§ **Prompt 1**
Please say whether each statement, (a) to (c), agrees with the excerpt on criminology that follows. Answer yes or no for each and quote the deciding words from the excerpt.
(a) About 6 million burglaries took place in 1974.
(b) The writer believes rationality must be abandoned to explain much criminal action.
(c) Prison capacity grew over the decade 1964-74.

§ **Excerpt**
┌────────
I’ve been reading a lot of 1970s conservative criminology lately, and I believe it actually grows out of a critique of the rational choice mode of crime. In the law and economics approach of the Chicago School of Becker, Posner, Coase, etc. it is hard to balance the idea that crime is committed by an estimate of costs and benefits. Risking 30 years in prison to rob a store for $80 can’t really be rationally possible.

What the Incapacitation School argued is that it can’t, unless you consider that criminals have a cognitive makeup where they are impulsive and “present-orientated.”

I wouldn’t be surprised if criminals tend toward an impulsive cognitive makeup, but I don’t think you have to abandon rationality to explain a lot of criminal action — and I’m not sure critics like Becker and Posner did so. In real life, you have to look at the likely payoff from, say, a burglary, compared to (a) the probability of getting caught and (b) the likely length of the sentence. Mark Kleiman provides the numbers in When Brute Force Fails:

In 1974, at the low point for punishment-to-offense ratios, there were about 6 million burglaries….On average, [] each burglary resulted in about 1 percent of a year — about four days — behind bars….The combination of rising crime rates and shrinking prison capacity over the decade 1964-74 meant that the “price” of a crime — in the form of punishment — had been falling in the teeth of a crime wave.
└────────
§ **Information provided**
┌────────
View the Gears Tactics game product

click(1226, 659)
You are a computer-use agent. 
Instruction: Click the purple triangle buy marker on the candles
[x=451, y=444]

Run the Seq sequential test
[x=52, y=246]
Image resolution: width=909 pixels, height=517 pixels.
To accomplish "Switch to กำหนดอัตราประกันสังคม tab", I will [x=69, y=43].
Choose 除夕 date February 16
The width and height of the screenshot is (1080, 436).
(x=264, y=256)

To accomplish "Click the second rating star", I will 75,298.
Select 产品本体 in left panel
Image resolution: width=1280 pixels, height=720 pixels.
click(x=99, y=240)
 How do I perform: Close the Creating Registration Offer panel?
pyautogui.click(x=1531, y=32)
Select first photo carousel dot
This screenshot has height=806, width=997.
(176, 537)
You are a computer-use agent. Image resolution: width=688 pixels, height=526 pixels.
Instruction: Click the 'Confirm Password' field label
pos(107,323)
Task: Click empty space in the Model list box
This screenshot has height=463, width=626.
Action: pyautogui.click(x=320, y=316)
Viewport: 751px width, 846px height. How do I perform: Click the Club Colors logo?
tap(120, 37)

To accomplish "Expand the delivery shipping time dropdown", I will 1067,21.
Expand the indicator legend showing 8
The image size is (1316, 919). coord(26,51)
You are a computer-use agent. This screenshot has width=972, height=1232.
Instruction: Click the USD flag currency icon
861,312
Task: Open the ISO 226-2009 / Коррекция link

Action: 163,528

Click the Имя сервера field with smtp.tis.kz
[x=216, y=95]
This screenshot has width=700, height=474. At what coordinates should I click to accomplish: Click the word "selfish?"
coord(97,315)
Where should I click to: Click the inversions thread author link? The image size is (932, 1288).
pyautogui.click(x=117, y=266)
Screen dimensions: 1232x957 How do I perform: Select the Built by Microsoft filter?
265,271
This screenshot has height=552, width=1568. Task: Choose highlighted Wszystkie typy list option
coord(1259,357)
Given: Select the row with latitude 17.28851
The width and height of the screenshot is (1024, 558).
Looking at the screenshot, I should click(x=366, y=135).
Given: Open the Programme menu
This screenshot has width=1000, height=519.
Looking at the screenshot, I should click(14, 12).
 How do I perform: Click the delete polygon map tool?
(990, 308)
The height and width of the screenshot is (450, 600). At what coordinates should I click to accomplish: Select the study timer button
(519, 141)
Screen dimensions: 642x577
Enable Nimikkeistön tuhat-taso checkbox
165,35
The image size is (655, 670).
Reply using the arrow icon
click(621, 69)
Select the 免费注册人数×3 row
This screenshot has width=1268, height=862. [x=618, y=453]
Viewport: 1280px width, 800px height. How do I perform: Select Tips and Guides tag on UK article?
└────────
§ **Prompt 2**
From the rows, quote the part that opens with the line containing "Screen dimensions: 642x577" and closes with the line containing "This screenshot has width=1268, height=862.", including both of those lines.

§ **Exercise result 1**
(a) Yes: "In 1974, at the low point for punishment-to-offense ratios, there were about 6 million burglaries"
(b) No: "I don’t think you have to abandon rationality to explain a lot of criminal action"
(c) No: "The combination of rising crime rates and shrinking prison capacity over the decade 1964-74"

§ **Exercise result 2**
Screen dimensions: 642x577
Enable Nimikkeistön tuhat-taso checkbox
165,35
The image size is (655, 670).
Reply using the arrow icon
click(621, 69)
Select the 免费注册人数×3 row
This screenshot has width=1268, height=862. [x=618, y=453]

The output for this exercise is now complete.